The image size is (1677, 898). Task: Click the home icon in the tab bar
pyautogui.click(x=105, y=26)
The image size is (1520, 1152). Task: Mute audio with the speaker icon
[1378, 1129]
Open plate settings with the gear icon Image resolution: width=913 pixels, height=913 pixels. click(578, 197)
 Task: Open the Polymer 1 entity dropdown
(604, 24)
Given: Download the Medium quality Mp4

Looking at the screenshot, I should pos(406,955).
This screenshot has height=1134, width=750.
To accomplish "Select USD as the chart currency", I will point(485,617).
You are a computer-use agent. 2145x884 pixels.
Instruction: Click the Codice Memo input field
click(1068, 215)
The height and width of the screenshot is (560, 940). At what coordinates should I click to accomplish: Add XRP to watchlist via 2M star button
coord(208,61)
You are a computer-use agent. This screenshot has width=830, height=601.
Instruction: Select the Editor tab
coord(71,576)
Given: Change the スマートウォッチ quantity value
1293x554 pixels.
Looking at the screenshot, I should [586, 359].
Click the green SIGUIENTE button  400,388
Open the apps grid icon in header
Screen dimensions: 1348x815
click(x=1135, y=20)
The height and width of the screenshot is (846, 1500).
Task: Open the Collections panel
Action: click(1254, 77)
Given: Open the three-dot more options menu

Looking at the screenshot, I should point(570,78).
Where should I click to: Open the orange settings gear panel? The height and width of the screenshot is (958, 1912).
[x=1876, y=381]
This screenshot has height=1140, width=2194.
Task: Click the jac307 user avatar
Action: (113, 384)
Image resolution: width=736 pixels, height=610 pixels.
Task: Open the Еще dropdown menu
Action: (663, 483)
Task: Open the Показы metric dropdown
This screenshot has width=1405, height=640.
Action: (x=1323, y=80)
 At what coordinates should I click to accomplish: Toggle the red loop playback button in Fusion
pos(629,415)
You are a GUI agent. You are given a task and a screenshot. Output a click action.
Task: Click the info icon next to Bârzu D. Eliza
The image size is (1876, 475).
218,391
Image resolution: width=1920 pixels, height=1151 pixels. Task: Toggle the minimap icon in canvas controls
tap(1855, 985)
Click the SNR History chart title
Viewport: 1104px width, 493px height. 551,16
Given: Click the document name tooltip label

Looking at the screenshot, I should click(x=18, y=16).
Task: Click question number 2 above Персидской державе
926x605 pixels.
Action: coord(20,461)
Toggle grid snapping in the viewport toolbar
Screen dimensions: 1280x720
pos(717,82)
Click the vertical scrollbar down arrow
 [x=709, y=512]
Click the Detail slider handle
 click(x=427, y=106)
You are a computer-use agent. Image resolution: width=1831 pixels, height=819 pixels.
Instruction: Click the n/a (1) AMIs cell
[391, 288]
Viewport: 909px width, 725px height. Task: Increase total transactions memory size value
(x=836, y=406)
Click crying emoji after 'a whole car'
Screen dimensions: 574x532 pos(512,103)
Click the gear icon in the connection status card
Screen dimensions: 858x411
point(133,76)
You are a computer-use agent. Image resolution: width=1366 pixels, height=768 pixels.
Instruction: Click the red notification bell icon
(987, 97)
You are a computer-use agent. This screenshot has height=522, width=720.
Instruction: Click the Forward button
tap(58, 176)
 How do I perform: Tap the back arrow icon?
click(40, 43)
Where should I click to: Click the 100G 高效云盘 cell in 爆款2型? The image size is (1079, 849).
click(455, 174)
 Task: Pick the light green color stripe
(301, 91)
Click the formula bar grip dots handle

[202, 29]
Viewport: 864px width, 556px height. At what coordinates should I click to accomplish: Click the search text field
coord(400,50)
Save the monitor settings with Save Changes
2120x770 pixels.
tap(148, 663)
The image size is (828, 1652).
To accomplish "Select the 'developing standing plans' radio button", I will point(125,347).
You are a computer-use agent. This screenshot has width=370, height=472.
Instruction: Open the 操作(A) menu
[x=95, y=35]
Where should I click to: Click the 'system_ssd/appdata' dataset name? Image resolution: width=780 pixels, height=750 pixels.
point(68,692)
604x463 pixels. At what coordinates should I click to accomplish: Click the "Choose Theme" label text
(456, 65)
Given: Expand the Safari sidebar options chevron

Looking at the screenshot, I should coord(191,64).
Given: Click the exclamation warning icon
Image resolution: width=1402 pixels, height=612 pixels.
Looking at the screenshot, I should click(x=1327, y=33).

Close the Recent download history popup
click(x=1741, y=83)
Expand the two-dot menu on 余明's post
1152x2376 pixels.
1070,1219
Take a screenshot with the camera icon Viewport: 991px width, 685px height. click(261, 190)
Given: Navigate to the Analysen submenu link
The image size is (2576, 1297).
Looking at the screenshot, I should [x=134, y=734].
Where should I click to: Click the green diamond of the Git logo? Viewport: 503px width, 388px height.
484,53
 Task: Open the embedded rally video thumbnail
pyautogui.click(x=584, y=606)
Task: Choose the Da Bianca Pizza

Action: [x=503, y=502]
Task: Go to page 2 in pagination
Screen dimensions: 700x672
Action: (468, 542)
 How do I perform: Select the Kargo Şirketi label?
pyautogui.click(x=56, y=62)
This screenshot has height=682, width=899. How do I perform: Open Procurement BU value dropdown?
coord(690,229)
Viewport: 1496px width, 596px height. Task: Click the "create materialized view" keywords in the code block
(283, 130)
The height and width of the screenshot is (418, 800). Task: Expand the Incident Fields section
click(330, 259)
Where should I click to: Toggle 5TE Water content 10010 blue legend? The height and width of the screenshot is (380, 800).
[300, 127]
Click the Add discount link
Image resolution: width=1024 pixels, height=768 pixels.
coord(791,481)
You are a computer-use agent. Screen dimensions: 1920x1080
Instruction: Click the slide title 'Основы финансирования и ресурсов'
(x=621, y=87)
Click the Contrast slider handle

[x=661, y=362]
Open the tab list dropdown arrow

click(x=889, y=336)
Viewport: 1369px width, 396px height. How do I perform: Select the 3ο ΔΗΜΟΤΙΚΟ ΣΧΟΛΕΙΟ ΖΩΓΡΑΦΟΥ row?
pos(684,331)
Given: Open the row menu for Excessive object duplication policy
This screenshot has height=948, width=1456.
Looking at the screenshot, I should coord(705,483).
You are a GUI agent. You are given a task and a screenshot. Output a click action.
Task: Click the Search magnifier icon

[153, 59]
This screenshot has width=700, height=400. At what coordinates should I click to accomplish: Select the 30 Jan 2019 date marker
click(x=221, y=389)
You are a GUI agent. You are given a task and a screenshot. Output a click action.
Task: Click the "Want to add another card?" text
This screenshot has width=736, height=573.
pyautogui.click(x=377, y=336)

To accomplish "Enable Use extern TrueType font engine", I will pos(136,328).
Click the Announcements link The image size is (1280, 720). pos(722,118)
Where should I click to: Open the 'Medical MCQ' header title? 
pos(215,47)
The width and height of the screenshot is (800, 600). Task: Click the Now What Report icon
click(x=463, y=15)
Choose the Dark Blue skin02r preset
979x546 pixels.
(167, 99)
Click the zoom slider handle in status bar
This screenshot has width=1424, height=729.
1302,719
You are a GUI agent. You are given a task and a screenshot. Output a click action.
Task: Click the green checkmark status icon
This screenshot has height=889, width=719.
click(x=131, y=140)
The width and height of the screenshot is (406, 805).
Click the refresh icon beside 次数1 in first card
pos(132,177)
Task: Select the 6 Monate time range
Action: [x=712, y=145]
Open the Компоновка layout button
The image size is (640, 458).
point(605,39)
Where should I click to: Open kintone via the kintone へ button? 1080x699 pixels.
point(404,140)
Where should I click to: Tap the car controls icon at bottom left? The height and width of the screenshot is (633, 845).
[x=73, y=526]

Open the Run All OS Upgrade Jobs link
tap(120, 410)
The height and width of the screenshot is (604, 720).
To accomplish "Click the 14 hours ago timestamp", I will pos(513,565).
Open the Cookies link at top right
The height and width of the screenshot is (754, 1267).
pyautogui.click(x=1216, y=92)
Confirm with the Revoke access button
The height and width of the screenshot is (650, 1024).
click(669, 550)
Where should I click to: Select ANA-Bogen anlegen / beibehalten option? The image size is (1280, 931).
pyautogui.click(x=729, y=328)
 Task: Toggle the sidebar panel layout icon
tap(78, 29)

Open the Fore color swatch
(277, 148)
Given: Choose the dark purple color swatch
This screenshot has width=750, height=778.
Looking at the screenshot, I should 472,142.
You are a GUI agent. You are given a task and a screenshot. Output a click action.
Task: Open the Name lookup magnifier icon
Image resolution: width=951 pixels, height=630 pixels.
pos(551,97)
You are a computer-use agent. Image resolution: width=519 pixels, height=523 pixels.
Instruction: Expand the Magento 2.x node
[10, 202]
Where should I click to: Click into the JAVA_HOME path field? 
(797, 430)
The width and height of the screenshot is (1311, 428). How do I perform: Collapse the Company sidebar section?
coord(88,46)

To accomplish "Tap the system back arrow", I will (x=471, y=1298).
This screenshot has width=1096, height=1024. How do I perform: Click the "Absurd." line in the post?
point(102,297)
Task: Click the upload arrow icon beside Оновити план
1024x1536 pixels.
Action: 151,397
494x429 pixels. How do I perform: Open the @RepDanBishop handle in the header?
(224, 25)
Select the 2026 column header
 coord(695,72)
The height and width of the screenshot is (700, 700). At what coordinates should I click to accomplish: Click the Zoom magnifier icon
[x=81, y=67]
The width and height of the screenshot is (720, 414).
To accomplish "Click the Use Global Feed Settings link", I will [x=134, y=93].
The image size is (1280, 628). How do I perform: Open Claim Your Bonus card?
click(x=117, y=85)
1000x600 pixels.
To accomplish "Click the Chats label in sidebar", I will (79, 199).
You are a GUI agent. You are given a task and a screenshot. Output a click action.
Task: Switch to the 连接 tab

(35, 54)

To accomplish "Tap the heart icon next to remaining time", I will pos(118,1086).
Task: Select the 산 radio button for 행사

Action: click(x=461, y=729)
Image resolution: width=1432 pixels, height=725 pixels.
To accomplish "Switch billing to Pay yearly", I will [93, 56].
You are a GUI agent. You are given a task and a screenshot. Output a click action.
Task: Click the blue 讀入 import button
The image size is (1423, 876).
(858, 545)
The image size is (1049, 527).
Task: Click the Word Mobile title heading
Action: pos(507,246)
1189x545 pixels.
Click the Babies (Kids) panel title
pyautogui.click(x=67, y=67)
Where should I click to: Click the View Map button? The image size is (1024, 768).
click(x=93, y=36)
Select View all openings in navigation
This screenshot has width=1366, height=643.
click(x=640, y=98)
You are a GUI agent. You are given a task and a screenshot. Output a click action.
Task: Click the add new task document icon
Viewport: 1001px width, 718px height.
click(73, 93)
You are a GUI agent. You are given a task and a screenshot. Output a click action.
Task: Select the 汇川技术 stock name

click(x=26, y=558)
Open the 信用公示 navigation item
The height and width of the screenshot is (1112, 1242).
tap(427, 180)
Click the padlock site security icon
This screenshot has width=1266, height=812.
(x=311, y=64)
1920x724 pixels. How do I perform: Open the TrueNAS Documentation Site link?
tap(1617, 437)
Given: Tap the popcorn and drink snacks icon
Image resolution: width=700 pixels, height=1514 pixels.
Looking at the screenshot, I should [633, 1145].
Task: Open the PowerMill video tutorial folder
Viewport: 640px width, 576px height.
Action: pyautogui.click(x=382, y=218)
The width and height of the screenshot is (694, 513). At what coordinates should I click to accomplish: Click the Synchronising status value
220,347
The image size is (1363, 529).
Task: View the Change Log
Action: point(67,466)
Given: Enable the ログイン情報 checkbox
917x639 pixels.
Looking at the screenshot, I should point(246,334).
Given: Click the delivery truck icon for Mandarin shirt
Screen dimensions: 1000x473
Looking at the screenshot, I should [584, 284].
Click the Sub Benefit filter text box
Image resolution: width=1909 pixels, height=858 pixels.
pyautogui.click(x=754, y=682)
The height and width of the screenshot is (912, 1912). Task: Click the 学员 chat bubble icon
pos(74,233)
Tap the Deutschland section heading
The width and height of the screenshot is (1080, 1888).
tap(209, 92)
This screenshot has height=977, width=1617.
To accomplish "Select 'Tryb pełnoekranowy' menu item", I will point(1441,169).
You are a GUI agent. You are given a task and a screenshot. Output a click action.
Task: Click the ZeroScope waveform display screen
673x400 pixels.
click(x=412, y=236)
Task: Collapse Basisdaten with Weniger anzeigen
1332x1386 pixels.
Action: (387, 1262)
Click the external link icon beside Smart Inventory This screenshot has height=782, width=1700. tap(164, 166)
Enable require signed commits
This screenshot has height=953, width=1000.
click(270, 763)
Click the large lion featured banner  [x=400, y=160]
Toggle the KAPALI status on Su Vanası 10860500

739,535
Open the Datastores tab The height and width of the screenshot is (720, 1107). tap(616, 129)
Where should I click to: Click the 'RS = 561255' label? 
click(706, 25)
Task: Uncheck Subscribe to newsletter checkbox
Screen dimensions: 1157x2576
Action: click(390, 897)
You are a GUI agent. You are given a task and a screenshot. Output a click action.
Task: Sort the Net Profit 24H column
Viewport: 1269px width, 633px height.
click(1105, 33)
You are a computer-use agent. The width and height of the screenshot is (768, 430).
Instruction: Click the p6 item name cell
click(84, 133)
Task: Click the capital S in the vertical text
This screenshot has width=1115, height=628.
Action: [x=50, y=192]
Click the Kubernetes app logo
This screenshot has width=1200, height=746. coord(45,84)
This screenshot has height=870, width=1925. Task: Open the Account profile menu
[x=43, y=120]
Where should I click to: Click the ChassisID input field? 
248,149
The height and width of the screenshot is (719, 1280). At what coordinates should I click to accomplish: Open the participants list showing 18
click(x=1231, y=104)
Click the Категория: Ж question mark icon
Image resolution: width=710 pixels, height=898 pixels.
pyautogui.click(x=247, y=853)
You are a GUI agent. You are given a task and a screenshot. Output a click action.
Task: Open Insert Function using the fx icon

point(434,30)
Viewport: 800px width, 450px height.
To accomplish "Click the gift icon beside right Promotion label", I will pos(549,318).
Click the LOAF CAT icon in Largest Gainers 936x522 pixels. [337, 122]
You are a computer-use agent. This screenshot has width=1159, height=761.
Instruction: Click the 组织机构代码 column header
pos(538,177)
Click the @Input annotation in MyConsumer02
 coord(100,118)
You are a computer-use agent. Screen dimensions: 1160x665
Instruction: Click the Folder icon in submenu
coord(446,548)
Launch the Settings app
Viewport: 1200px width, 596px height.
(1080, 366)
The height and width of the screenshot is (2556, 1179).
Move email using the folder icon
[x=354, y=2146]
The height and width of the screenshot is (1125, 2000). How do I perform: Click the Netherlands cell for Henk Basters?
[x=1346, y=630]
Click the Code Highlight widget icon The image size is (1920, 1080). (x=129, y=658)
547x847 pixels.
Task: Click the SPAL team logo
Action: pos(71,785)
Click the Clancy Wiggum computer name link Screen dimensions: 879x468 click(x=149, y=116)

********

▸ **TASK OBJECTIVE**: Every line of the material above that includes the string "next" is required.

▸ **RESPONSE FOR THIS EXERCISE**:
Task: Click the info icon next to Bârzu D. Eliza
To accomplish "Tap the heart icon next to remaining time", I will pos(118,1086).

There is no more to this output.